── Extracted entries
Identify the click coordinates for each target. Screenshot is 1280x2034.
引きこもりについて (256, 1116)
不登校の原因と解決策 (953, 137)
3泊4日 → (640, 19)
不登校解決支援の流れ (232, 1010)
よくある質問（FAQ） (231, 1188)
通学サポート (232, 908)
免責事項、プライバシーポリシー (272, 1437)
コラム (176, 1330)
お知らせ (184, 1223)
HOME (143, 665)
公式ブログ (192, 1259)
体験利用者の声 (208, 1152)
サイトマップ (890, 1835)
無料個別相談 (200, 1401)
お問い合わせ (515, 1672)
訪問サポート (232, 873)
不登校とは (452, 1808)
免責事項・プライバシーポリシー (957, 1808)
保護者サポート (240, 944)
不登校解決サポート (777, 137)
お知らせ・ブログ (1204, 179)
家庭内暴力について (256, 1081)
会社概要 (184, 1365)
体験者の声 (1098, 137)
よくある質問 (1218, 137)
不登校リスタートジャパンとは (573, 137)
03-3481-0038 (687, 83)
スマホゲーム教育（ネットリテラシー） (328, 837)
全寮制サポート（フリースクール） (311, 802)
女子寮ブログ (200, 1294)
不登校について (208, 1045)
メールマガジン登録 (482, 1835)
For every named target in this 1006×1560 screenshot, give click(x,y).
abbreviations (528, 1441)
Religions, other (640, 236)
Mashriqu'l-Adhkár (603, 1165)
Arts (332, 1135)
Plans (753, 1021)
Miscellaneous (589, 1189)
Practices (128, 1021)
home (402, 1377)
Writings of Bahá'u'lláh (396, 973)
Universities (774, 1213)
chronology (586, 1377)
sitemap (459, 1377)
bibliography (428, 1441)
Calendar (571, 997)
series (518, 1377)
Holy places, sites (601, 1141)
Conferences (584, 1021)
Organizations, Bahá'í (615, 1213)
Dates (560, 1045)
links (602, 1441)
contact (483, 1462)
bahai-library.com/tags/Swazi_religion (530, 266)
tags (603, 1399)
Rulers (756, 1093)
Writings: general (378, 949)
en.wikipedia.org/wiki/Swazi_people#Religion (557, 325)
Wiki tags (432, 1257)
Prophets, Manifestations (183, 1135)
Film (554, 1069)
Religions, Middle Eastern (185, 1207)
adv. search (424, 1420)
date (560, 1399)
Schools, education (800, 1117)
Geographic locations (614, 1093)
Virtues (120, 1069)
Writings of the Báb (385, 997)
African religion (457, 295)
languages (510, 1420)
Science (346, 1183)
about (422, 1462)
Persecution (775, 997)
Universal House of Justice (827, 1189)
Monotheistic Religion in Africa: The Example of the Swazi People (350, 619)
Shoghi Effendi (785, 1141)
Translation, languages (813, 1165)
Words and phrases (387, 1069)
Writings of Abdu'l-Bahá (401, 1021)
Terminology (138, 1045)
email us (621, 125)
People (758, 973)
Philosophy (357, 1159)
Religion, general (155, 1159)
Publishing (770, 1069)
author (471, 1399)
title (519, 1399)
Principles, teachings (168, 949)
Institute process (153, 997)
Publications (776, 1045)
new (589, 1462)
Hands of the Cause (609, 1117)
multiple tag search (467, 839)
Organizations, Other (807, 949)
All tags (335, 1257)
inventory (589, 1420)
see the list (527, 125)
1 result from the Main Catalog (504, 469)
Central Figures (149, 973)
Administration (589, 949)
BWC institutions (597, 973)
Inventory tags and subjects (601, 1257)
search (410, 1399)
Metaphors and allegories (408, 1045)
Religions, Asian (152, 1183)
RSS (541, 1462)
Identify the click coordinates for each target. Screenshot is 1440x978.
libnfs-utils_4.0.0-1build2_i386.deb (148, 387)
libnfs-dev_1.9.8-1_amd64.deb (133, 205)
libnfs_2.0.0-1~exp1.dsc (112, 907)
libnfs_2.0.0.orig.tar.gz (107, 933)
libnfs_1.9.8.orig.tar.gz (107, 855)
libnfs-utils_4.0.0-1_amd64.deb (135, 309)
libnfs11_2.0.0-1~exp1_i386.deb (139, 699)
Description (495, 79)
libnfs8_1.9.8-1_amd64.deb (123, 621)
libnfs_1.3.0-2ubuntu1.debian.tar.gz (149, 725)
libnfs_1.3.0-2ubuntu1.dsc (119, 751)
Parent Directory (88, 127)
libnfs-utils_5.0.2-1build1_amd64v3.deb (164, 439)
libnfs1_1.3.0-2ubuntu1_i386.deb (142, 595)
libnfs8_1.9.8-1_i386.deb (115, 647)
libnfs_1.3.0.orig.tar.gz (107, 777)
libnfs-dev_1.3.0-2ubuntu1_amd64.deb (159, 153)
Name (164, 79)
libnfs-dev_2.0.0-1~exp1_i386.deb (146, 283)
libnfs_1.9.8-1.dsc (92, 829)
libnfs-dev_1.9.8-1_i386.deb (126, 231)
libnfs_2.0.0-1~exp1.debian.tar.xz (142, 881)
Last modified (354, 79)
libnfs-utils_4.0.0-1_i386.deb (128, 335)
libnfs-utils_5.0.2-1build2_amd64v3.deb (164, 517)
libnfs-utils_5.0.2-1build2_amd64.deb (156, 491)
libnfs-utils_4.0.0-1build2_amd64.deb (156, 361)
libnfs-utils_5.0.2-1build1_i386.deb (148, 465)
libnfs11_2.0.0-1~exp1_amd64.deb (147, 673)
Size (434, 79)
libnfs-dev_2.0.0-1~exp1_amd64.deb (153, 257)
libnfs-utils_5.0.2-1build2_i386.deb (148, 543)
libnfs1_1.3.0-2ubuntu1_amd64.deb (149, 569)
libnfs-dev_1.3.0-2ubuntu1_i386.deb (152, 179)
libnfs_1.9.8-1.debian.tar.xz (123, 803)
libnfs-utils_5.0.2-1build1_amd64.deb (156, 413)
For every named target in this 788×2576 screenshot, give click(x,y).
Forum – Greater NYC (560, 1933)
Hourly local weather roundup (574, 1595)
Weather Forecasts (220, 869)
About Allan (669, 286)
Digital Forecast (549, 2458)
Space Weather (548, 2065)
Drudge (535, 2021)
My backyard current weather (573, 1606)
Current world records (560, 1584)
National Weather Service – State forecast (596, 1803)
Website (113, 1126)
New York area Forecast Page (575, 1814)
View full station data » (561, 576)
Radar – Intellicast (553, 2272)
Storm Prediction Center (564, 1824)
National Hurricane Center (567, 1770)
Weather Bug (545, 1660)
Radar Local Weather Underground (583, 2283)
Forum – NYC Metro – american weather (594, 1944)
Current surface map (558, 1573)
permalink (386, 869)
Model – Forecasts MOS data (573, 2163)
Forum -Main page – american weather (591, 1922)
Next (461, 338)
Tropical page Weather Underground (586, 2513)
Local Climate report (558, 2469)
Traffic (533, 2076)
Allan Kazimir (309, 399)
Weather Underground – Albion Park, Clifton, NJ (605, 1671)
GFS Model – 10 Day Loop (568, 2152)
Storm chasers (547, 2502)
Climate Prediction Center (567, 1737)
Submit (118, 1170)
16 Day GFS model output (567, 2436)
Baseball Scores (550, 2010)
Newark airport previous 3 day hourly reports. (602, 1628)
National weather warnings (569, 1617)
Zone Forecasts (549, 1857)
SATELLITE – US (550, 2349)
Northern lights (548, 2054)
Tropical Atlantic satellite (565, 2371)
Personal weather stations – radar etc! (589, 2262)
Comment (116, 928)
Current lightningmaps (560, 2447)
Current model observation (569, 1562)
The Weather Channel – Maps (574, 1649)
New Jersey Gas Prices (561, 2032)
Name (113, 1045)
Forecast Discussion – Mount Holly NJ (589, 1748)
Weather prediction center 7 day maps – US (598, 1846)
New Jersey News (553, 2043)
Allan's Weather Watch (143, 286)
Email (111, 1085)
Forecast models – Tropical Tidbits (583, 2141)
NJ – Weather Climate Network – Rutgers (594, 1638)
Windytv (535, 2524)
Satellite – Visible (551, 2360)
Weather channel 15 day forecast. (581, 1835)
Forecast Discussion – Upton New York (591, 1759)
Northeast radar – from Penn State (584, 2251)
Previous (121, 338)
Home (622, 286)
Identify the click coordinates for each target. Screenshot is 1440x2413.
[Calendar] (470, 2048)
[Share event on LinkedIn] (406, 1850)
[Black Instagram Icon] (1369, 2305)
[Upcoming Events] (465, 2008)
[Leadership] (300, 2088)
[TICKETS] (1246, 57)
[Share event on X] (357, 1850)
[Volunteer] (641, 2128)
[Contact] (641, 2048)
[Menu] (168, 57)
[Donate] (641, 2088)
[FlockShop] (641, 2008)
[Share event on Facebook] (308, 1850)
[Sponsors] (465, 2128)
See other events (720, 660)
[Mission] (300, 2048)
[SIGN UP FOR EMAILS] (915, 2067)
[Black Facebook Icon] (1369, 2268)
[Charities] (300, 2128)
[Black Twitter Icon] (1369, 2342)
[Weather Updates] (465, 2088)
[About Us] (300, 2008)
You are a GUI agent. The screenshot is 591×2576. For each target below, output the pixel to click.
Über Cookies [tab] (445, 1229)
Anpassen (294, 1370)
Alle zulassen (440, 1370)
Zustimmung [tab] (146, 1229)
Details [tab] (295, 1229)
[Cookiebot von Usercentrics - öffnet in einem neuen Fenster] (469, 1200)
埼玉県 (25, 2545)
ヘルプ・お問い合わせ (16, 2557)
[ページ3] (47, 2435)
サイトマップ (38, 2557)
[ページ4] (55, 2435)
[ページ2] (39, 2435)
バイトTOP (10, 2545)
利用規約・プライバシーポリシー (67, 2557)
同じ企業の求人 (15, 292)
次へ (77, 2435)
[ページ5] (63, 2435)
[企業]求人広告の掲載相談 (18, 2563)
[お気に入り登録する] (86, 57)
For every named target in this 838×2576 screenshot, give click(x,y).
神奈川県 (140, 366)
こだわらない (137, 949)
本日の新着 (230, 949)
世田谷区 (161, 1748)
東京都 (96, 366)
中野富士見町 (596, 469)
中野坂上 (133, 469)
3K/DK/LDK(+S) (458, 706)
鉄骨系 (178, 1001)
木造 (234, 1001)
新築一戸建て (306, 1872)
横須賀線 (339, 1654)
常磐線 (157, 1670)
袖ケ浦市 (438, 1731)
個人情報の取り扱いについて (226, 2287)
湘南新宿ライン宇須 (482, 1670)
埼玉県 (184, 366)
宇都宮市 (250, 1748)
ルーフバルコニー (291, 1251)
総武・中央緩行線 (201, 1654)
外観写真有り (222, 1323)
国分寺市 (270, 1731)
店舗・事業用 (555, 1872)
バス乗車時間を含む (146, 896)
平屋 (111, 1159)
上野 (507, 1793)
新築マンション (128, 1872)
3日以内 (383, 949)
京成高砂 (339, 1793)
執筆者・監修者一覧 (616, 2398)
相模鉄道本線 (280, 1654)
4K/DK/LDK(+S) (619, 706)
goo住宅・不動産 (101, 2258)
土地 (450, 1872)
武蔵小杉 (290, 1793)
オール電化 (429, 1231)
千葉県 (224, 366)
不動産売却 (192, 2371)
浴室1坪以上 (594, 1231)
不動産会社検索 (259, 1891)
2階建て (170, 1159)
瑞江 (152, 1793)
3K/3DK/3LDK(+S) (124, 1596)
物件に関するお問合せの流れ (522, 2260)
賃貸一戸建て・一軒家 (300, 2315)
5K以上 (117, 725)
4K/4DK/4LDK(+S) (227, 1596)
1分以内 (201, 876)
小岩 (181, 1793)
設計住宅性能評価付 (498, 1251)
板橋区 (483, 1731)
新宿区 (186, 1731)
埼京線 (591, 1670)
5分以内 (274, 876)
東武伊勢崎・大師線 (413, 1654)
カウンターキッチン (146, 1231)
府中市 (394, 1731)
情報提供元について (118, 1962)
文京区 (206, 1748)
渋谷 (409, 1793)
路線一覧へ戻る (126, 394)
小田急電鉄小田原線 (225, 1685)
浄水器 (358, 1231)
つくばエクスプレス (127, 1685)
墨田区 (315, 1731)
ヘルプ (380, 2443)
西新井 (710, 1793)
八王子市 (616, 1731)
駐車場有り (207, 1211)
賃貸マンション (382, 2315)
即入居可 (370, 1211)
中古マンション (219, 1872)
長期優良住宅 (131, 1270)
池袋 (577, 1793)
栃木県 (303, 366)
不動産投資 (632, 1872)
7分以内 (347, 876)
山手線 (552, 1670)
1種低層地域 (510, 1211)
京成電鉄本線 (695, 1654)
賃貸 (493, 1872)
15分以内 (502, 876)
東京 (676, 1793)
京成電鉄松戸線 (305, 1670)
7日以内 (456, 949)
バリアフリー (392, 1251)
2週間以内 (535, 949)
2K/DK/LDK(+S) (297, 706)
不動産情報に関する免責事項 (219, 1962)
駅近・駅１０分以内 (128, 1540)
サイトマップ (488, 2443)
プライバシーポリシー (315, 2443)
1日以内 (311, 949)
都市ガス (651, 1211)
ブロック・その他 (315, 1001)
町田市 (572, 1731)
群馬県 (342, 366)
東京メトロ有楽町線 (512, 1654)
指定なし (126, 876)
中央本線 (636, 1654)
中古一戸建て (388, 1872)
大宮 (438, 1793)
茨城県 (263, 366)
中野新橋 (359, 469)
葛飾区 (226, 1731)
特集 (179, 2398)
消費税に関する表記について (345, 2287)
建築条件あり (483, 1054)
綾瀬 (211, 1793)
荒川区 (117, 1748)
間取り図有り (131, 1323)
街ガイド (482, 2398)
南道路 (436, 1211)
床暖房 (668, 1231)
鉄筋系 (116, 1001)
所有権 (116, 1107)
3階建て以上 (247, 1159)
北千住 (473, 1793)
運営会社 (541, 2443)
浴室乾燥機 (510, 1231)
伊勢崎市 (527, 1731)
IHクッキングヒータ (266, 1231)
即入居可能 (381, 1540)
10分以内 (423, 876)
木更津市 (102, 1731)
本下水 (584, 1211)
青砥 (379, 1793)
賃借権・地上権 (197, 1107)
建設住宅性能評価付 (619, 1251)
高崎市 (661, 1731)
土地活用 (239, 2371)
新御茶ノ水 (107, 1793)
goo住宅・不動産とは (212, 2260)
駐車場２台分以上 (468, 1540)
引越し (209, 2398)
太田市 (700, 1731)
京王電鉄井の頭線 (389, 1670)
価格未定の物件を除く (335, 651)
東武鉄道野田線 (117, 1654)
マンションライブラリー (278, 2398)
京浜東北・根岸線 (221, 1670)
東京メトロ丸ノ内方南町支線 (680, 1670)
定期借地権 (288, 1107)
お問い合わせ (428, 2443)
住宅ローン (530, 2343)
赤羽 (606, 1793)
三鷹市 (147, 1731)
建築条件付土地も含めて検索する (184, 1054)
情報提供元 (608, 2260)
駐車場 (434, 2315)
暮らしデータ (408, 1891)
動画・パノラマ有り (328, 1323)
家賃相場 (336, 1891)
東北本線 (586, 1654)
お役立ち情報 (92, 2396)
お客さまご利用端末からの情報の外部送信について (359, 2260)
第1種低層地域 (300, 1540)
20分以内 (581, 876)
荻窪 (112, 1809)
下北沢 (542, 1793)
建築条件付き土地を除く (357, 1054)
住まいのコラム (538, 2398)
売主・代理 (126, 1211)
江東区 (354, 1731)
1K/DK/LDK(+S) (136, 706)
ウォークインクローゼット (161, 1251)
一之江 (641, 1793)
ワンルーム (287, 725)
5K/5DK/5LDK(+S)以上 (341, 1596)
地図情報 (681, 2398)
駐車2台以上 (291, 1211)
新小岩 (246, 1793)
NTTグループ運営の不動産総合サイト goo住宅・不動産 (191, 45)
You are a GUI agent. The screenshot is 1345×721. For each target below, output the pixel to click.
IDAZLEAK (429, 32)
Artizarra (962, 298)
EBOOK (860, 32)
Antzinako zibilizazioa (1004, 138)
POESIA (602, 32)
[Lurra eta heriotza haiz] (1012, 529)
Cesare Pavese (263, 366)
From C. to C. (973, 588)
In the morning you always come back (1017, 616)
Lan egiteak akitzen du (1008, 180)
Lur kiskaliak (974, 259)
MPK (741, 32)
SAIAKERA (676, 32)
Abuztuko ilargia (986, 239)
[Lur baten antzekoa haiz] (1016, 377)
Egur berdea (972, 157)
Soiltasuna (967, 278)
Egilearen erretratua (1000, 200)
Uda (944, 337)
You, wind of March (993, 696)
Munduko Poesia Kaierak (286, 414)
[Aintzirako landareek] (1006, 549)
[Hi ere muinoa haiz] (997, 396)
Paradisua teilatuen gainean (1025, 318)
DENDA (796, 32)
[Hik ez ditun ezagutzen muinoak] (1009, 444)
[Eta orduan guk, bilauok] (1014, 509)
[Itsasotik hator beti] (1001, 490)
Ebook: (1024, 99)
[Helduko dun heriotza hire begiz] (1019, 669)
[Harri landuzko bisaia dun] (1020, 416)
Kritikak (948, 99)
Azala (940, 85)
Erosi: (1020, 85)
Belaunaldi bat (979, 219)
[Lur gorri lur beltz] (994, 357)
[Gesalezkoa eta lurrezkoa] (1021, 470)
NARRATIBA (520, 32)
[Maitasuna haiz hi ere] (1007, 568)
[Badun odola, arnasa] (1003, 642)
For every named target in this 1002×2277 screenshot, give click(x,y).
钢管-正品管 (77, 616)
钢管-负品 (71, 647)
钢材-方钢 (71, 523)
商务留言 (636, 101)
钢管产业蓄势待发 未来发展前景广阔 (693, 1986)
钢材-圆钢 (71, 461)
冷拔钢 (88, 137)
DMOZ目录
────
### To be done
Write out the material word for word, from its first line up to and including the line that contains "体験者の声 (1098, 137)".

### Complete output
Identify the click coordinates for each target. Screenshot is 1280x2034.
引きこもりについて (256, 1116)
不登校の原因と解決策 (953, 137)
3泊4日 → (640, 19)
不登校解決支援の流れ (232, 1010)
よくある質問（FAQ） (231, 1188)
通学サポート (232, 908)
免責事項、プライバシーポリシー (272, 1437)
コラム (176, 1330)
お知らせ (184, 1223)
HOME (143, 665)
公式ブログ (192, 1259)
体験利用者の声 (208, 1152)
サイトマップ (890, 1835)
無料個別相談 (200, 1401)
お問い合わせ (515, 1672)
訪問サポート (232, 873)
不登校とは (452, 1808)
免責事項・プライバシーポリシー (957, 1808)
保護者サポート (240, 944)
不登校解決サポート (777, 137)
お知らせ・ブログ (1204, 179)
家庭内暴力について (256, 1081)
会社概要 (184, 1365)
体験者の声 (1098, 137)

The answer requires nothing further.